恋がしたい。ただ恋がしたい。

「私、今までのあなたたちの事を全部聞いたの。『幼なじみ』だからって特別じゃないのよ。彼の事好きじゃないならそばにいないで。」


たぶん私がただの元カノではなく、今も同僚以上の関係なのかと、彼女が疑うには充分な発言だっただろう。


「あなたは、もう純くんに相手にされてないの。」


小山くんの事を聞いたのは紫からだったし、あなたたちの関係なら高校生の時にこの目で見ていた。それだけの事だ。


だけど、嫉妬にかられた口から最後に出た嘘は、確実に彼女の心を傷つけた。


泣き出しそうな表情で帰った彼女に心が傷んで、このまま一緒に逃げ帰ってしまいたかったけど、純くんをどうしても放っておけなかった。

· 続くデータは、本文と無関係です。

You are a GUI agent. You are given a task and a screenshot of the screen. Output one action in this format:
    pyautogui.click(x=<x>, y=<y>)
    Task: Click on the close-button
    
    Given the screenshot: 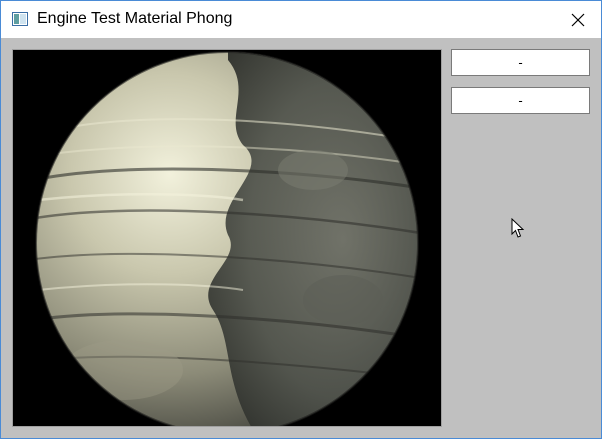 What is the action you would take?
    pyautogui.click(x=578, y=20)
    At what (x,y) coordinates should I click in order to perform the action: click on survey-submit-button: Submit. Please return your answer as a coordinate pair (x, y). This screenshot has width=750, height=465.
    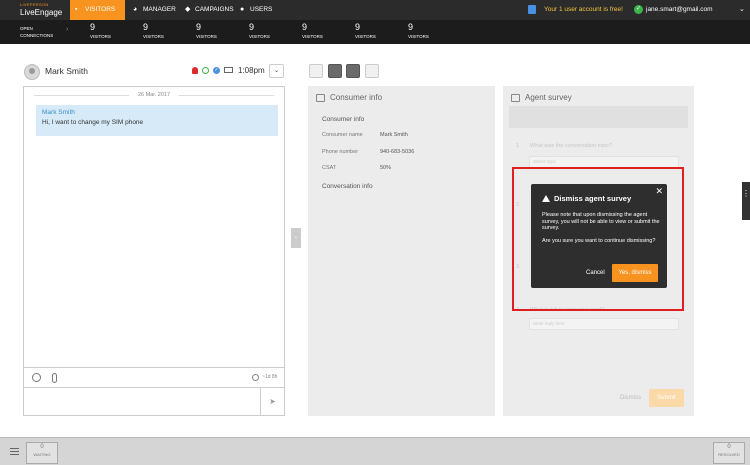
    Looking at the image, I should click on (666, 398).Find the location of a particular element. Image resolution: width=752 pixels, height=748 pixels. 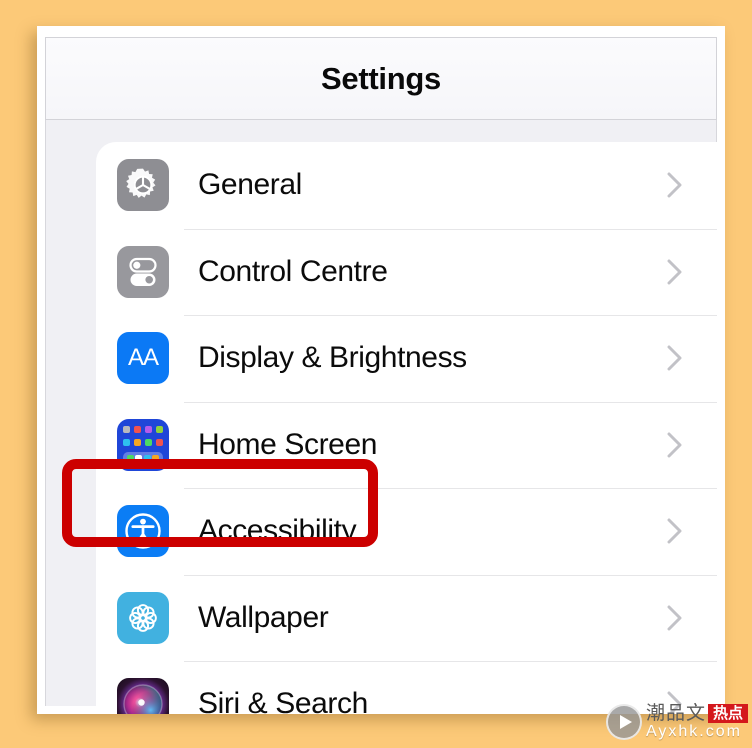

aa-text-icon: AA is located at coordinates (143, 358). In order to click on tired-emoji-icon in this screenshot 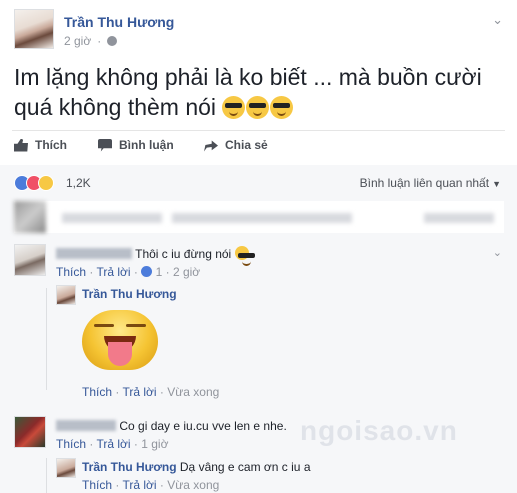, I will do `click(244, 256)`.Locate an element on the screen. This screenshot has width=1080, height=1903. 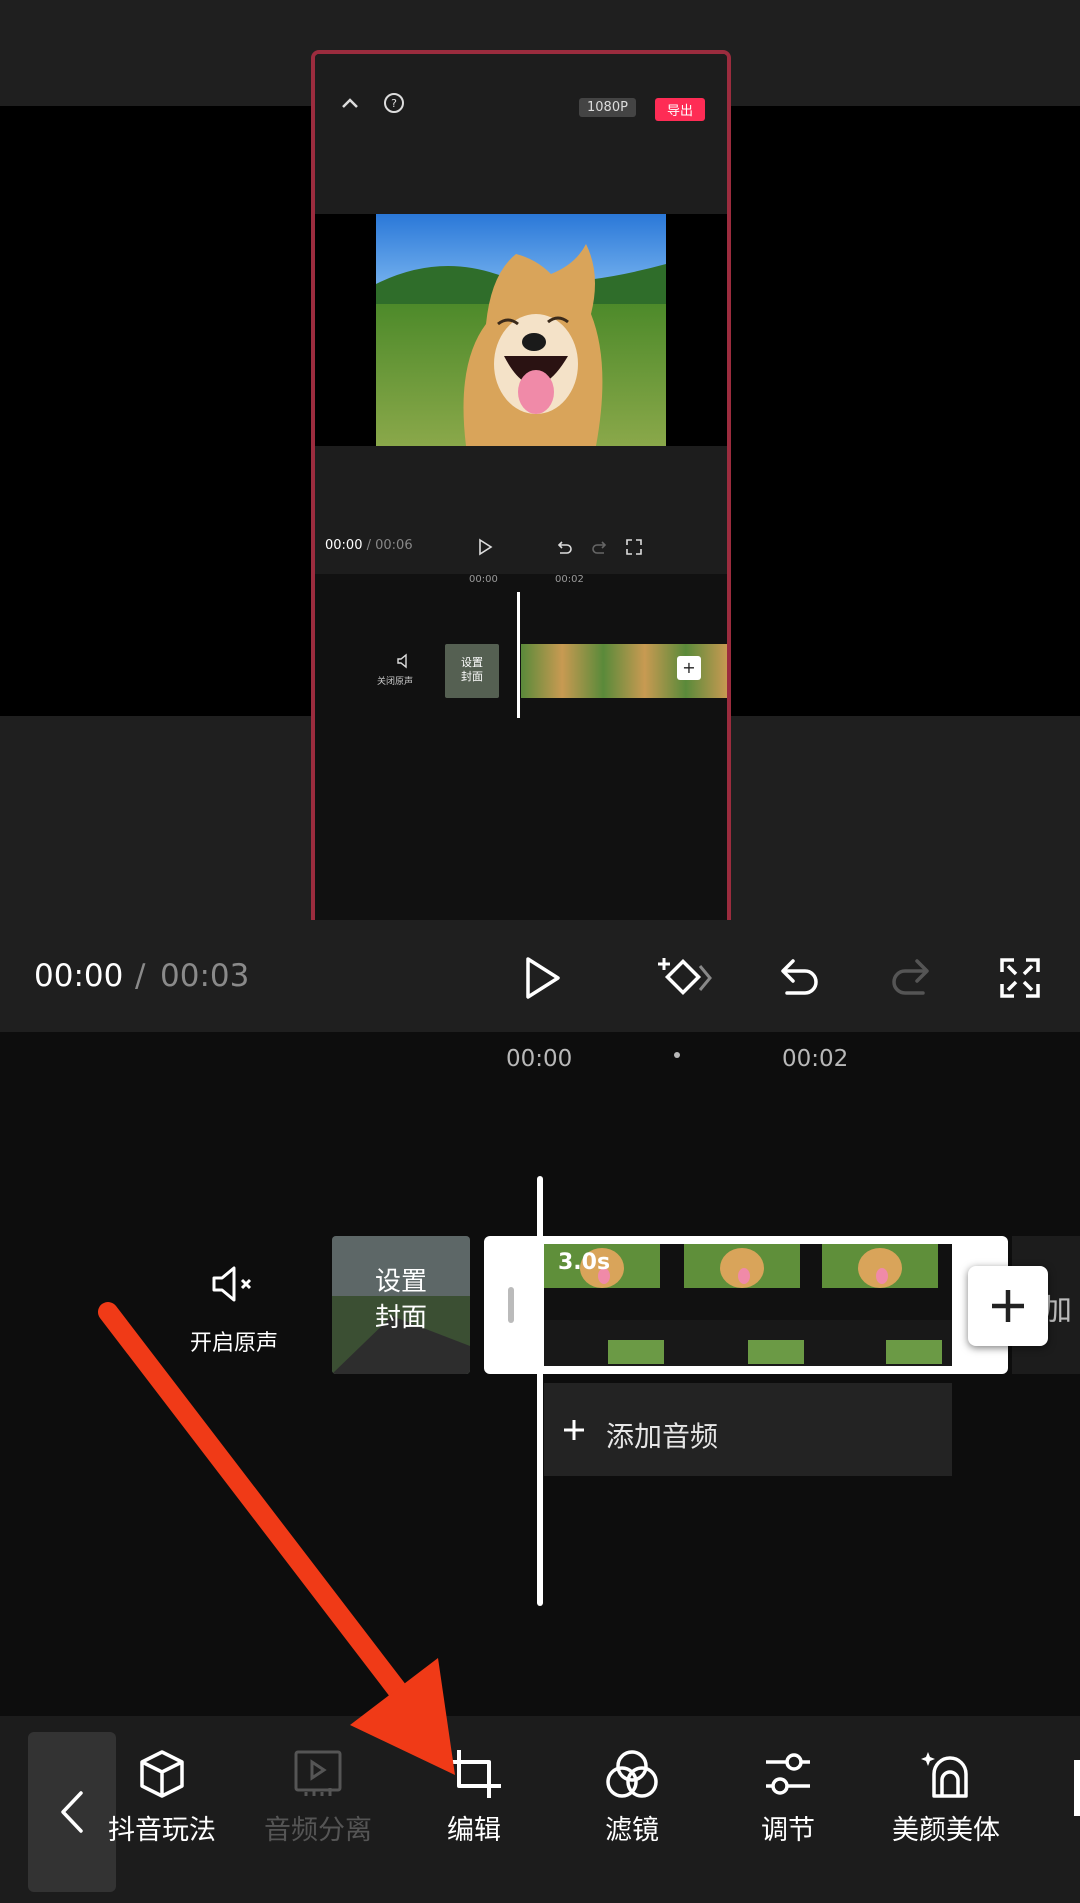
time-total: 00:03 is located at coordinates (205, 976).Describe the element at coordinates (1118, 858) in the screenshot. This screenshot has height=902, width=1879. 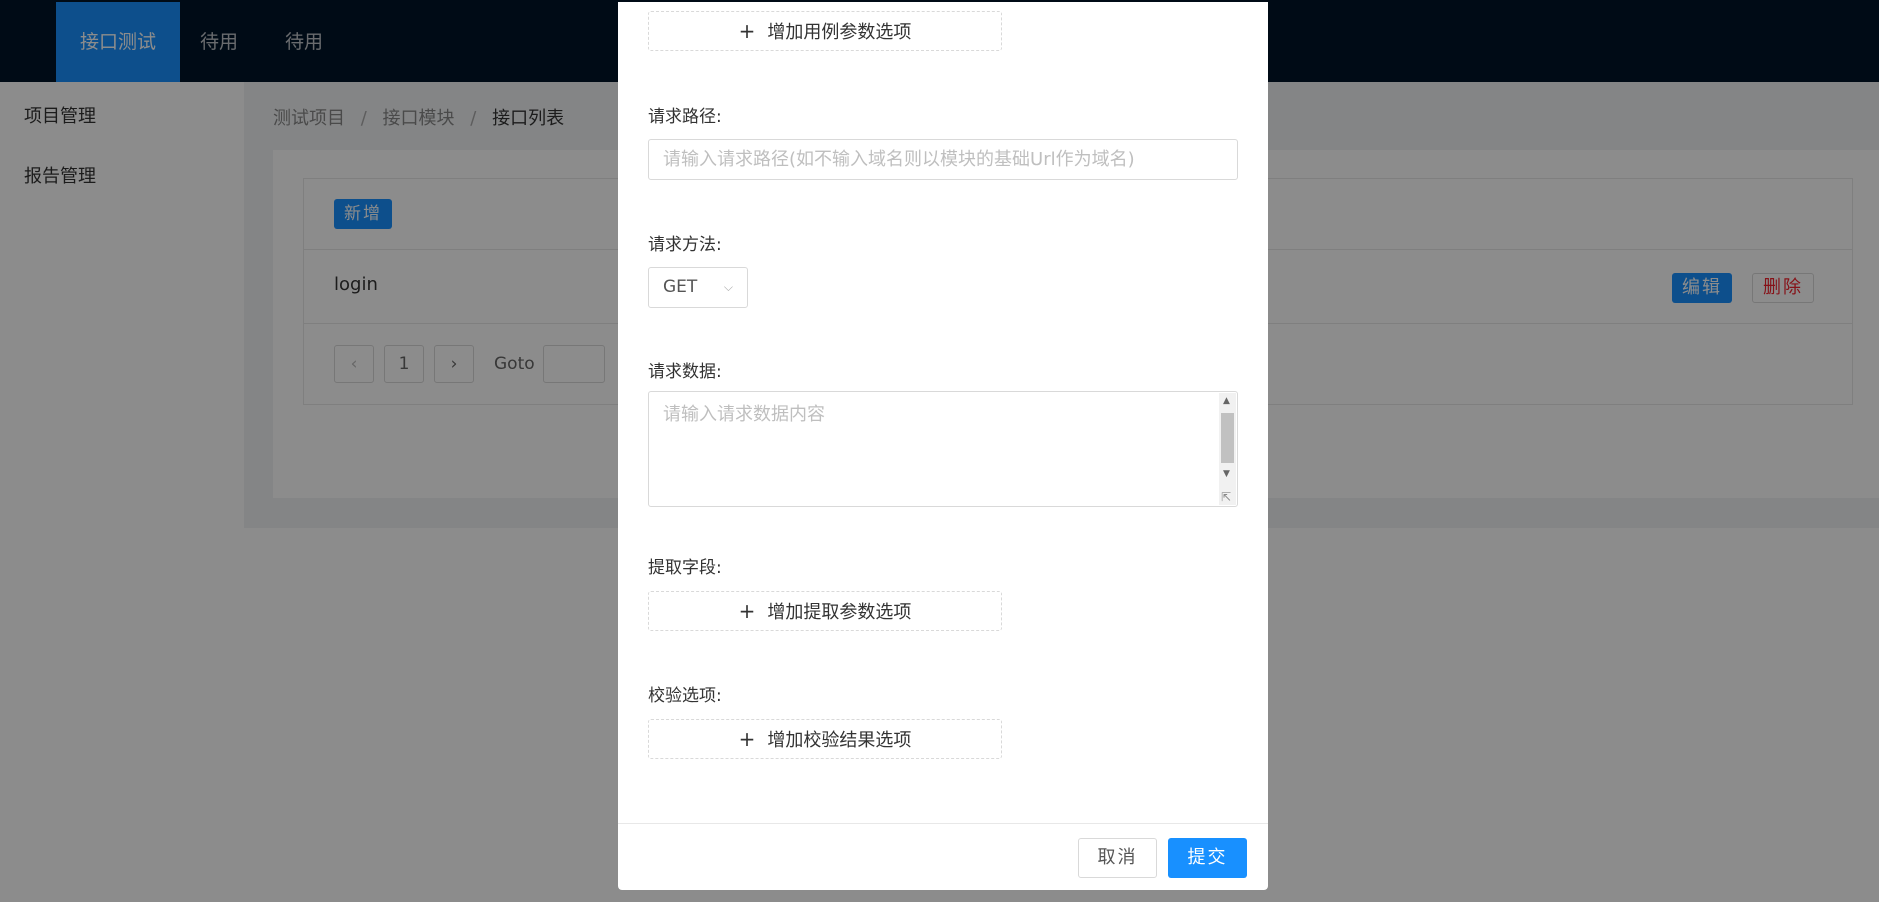
I see `cancel-button: 取消` at that location.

目が覚めるまで…熱が下がるまで…帰っていいって言われるまで…。


自分に言い訳をしながら、側にいるうちに、気がついたら週末が終わっていた。


まだ微熱があって、起き上がるのも辛そうな純くんを、今日は無理にでも病院へ連れて行こう…そう決心して、授業が終わった夕方急いでアパートに向かって…


アパートの前で小山くんとばったり会った。


「久しぶり」と笑顔で言いかけて、私を見るその凍てつくような視線に身体が固まった。